*WHAT THIS TASK INVOLVES*
Replace "center point" with "midpoint" wherever it appears in the material that follows, and reproduce every line with nothing else changed.

*LISTED ENTRIES*
□ □ □ □ □ □ □

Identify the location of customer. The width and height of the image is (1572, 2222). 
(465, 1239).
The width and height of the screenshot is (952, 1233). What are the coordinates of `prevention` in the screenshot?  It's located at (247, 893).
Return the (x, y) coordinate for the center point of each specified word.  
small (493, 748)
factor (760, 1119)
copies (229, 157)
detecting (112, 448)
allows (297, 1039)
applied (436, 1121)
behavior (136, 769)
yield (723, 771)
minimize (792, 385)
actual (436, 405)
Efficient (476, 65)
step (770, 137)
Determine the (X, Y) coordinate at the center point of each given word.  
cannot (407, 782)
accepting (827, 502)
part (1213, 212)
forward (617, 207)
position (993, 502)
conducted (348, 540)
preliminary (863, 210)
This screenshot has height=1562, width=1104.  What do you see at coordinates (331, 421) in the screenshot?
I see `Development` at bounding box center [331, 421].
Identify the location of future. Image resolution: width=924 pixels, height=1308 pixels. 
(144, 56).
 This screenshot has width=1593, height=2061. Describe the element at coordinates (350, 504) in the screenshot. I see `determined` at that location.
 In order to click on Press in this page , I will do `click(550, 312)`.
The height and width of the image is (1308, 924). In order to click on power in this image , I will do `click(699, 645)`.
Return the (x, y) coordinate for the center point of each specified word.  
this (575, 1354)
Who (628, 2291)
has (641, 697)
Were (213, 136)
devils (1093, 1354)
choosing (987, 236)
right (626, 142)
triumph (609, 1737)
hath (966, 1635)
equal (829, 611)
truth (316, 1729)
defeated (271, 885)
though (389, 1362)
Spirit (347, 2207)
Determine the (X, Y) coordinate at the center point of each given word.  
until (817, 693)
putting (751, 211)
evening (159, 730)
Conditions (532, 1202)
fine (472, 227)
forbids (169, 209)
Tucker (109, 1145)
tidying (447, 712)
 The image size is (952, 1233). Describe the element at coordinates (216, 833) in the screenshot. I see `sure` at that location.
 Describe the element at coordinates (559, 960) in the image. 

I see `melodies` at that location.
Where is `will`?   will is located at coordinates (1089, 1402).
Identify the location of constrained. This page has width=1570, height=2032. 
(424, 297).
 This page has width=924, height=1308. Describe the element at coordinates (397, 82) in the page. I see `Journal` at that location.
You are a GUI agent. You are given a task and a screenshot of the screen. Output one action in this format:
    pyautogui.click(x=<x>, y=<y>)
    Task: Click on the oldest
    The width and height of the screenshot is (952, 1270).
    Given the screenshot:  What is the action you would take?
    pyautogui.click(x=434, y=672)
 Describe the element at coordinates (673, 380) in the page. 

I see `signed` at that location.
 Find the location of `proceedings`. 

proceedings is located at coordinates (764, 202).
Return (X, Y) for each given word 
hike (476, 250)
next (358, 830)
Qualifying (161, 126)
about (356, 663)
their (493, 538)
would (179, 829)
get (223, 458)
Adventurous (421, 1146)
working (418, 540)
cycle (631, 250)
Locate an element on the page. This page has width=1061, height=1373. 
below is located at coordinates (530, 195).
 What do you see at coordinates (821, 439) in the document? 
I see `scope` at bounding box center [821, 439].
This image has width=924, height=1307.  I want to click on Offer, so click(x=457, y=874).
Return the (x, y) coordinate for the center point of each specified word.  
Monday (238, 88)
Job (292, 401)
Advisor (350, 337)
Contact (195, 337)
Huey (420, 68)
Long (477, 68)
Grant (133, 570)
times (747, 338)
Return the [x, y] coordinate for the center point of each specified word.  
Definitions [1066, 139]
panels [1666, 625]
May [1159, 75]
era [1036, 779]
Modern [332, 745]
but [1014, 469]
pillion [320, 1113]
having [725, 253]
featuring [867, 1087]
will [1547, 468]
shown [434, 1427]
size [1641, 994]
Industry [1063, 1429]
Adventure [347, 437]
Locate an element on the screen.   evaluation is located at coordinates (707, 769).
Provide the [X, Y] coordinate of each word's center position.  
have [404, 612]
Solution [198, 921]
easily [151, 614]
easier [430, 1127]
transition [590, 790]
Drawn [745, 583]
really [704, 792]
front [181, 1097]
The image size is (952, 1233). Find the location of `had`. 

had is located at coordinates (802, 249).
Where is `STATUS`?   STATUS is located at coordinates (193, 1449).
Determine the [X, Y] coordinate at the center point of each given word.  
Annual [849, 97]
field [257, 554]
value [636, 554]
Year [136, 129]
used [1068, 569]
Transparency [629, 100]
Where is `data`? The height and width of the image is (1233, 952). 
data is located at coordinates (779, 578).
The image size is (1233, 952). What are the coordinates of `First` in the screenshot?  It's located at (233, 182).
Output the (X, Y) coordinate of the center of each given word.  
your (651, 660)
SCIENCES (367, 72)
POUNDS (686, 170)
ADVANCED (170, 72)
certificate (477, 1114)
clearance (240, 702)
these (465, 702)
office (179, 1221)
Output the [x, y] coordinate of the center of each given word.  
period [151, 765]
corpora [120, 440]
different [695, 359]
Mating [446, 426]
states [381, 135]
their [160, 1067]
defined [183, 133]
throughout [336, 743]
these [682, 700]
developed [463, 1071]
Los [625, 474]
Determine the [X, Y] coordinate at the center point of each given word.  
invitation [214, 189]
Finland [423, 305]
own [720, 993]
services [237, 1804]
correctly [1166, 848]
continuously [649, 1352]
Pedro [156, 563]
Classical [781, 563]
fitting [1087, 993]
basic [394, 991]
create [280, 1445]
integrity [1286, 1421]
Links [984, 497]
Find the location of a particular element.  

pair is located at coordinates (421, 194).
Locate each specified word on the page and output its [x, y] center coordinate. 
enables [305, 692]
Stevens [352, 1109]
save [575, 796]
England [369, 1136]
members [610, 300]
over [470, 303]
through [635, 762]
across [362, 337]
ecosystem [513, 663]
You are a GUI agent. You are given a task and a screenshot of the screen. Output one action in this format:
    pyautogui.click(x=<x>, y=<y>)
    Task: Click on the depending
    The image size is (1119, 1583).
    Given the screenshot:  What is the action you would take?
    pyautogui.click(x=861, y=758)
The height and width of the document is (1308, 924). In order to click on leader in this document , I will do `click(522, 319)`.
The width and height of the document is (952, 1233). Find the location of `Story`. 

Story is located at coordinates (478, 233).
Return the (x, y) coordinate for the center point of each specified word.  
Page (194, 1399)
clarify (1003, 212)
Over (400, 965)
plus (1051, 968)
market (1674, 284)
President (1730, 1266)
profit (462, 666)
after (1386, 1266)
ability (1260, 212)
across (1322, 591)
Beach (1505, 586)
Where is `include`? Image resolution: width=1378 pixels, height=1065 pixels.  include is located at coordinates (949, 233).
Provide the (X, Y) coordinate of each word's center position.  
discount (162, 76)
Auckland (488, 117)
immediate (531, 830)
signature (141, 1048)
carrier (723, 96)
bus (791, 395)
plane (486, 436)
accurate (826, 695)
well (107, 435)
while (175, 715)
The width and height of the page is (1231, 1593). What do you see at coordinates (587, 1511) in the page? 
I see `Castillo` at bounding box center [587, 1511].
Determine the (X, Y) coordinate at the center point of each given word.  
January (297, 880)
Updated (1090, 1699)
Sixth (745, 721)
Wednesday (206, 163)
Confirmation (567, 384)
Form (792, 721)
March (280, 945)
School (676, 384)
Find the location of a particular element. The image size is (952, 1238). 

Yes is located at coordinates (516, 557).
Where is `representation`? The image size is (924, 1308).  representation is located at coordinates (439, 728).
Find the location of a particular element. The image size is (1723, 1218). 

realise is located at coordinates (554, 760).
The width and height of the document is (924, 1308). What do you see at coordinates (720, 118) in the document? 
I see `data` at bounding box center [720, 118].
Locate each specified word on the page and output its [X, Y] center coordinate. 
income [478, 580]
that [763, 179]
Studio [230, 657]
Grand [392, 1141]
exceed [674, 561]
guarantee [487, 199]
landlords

□ □ □ □ □ □ □

*FINAL RESULT*
Identify the location of customer. The width and height of the image is (1572, 2222). 
(465, 1239).
The width and height of the screenshot is (952, 1233). What are the coordinates of `prevention` in the screenshot?  It's located at (247, 893).
Return the (x, y) coordinate for the midpoint of each specified word.  
small (493, 748)
factor (760, 1119)
copies (229, 157)
detecting (112, 448)
allows (297, 1039)
applied (436, 1121)
behavior (136, 769)
yield (723, 771)
minimize (792, 385)
actual (436, 405)
Efficient (476, 65)
step (770, 137)
Determine the (X, Y) coordinate at the midpoint of each given word.  
cannot (407, 782)
accepting (827, 502)
part (1213, 212)
forward (617, 207)
position (993, 502)
conducted (348, 540)
preliminary (863, 210)
This screenshot has height=1562, width=1104.  What do you see at coordinates (331, 421) in the screenshot?
I see `Development` at bounding box center [331, 421].
Identify the location of future. Image resolution: width=924 pixels, height=1308 pixels. 
(144, 56).
 This screenshot has width=1593, height=2061. Describe the element at coordinates (350, 504) in the screenshot. I see `determined` at that location.
 In order to click on Press in this page , I will do `click(550, 312)`.
The height and width of the image is (1308, 924). In order to click on power in this image , I will do `click(699, 645)`.
Return the (x, y) coordinate for the midpoint of each specified word.  
this (575, 1354)
Who (628, 2291)
has (641, 697)
Were (213, 136)
devils (1093, 1354)
choosing (987, 236)
right (626, 142)
triumph (609, 1737)
hath (966, 1635)
equal (829, 611)
truth (316, 1729)
defeated (271, 885)
though (389, 1362)
Spirit (347, 2207)
Determine the (X, Y) coordinate at the midpoint of each given word.  
until (817, 693)
putting (751, 211)
evening (159, 730)
Conditions (532, 1202)
fine (472, 227)
forbids (169, 209)
Tucker (109, 1145)
tidying (447, 712)
 The image size is (952, 1233). Describe the element at coordinates (216, 833) in the screenshot. I see `sure` at that location.
 Describe the element at coordinates (559, 960) in the image. 

I see `melodies` at that location.
Where is `will`?   will is located at coordinates (1089, 1402).
Identify the location of constrained. This page has width=1570, height=2032. 
(424, 297).
 This page has width=924, height=1308. Describe the element at coordinates (397, 82) in the page. I see `Journal` at that location.
You are a GUI agent. You are given a task and a screenshot of the screen. Output one action in this format:
    pyautogui.click(x=<x>, y=<y>)
    Task: Click on the oldest
    The width and height of the screenshot is (952, 1270).
    Given the screenshot:  What is the action you would take?
    pyautogui.click(x=434, y=672)
 Describe the element at coordinates (673, 380) in the page. 

I see `signed` at that location.
 Find the location of `proceedings`. 

proceedings is located at coordinates (764, 202).
Return (X, Y) for each given word 
hike (476, 250)
next (358, 830)
Qualifying (161, 126)
about (356, 663)
their (493, 538)
would (179, 829)
get (223, 458)
Adventurous (421, 1146)
working (418, 540)
cycle (631, 250)
Locate an element on the page. This page has width=1061, height=1373. 
below is located at coordinates (530, 195).
 What do you see at coordinates (821, 439) in the document? 
I see `scope` at bounding box center [821, 439].
This image has width=924, height=1307.  I want to click on Offer, so click(x=457, y=874).
Return the (x, y) coordinate for the midpoint of each specified word.  
Monday (238, 88)
Job (292, 401)
Advisor (350, 337)
Contact (195, 337)
Huey (420, 68)
Long (477, 68)
Grant (133, 570)
times (747, 338)
Return the [x, y] coordinate for the midpoint of each specified word.  
Definitions [1066, 139]
panels [1666, 625]
May [1159, 75]
era [1036, 779]
Modern [332, 745]
but [1014, 469]
pillion [320, 1113]
having [725, 253]
featuring [867, 1087]
will [1547, 468]
shown [434, 1427]
size [1641, 994]
Industry [1063, 1429]
Adventure [347, 437]
Locate an element on the screen.   evaluation is located at coordinates (707, 769).
Provide the [X, Y] coordinate of each word's center position.  
have [404, 612]
Solution [198, 921]
easily [151, 614]
easier [430, 1127]
transition [590, 790]
Drawn [745, 583]
really [704, 792]
front [181, 1097]
The image size is (952, 1233). Find the location of `had`. 

had is located at coordinates (802, 249).
Where is `STATUS`?   STATUS is located at coordinates (193, 1449).
Determine the [X, Y] coordinate at the midpoint of each given word.  
Annual [849, 97]
field [257, 554]
value [636, 554]
Year [136, 129]
used [1068, 569]
Transparency [629, 100]
Where is `data`? The height and width of the image is (1233, 952). 
data is located at coordinates (779, 578).
The image size is (1233, 952). What are the coordinates of `First` in the screenshot?  It's located at (233, 182).
Output the (X, Y) coordinate of the center of each given word.  
your (651, 660)
SCIENCES (367, 72)
POUNDS (686, 170)
ADVANCED (170, 72)
certificate (477, 1114)
clearance (240, 702)
these (465, 702)
office (179, 1221)
Output the [x, y] coordinate of the center of each given word.  
period [151, 765]
corpora [120, 440]
different [695, 359]
Mating [446, 426]
states [381, 135]
their [160, 1067]
defined [183, 133]
throughout [336, 743]
these [682, 700]
developed [463, 1071]
Los [625, 474]
Determine the [X, Y] coordinate at the midpoint of each given word.  
invitation [214, 189]
Finland [423, 305]
own [720, 993]
services [237, 1804]
correctly [1166, 848]
continuously [649, 1352]
Pedro [156, 563]
Classical [781, 563]
fitting [1087, 993]
basic [394, 991]
create [280, 1445]
integrity [1286, 1421]
Links [984, 497]
Find the location of a particular element.  

pair is located at coordinates (421, 194).
Locate each specified word on the page and output its [x, y] center coordinate. 
enables [305, 692]
Stevens [352, 1109]
save [575, 796]
England [369, 1136]
members [610, 300]
over [470, 303]
through [635, 762]
across [362, 337]
ecosystem [513, 663]
You are a GUI agent. You are given a task and a screenshot of the screen. Output one action in this format:
    pyautogui.click(x=<x>, y=<y>)
    Task: Click on the depending
    The image size is (1119, 1583).
    Given the screenshot:  What is the action you would take?
    pyautogui.click(x=861, y=758)
The height and width of the document is (1308, 924). In order to click on leader in this document , I will do `click(522, 319)`.
The width and height of the document is (952, 1233). Find the location of `Story`. 

Story is located at coordinates (478, 233).
Return the (x, y) coordinate for the midpoint of each specified word.  
Page (194, 1399)
clarify (1003, 212)
Over (400, 965)
plus (1051, 968)
market (1674, 284)
President (1730, 1266)
profit (462, 666)
after (1386, 1266)
ability (1260, 212)
across (1322, 591)
Beach (1505, 586)
Where is `include`? Image resolution: width=1378 pixels, height=1065 pixels.  include is located at coordinates (949, 233).
Provide the (X, Y) coordinate of each word's center position.  
discount (162, 76)
Auckland (488, 117)
immediate (531, 830)
signature (141, 1048)
carrier (723, 96)
bus (791, 395)
plane (486, 436)
accurate (826, 695)
well (107, 435)
while (175, 715)
The width and height of the page is (1231, 1593). What do you see at coordinates (587, 1511) in the page? 
I see `Castillo` at bounding box center [587, 1511].
Determine the (X, Y) coordinate at the midpoint of each given word.  
January (297, 880)
Updated (1090, 1699)
Sixth (745, 721)
Wednesday (206, 163)
Confirmation (567, 384)
Form (792, 721)
March (280, 945)
School (676, 384)
Find the location of a particular element. The image size is (952, 1238). 

Yes is located at coordinates (516, 557).
Where is `representation`? The image size is (924, 1308).  representation is located at coordinates (439, 728).
Find the location of a particular element. The image size is (1723, 1218). 

realise is located at coordinates (554, 760).
The width and height of the document is (924, 1308). What do you see at coordinates (720, 118) in the document? 
I see `data` at bounding box center [720, 118].
Locate each specified word on the page and output its [X, Y] center coordinate. 
income [478, 580]
that [763, 179]
Studio [230, 657]
Grand [392, 1141]
exceed [674, 561]
guarantee [487, 199]
landlords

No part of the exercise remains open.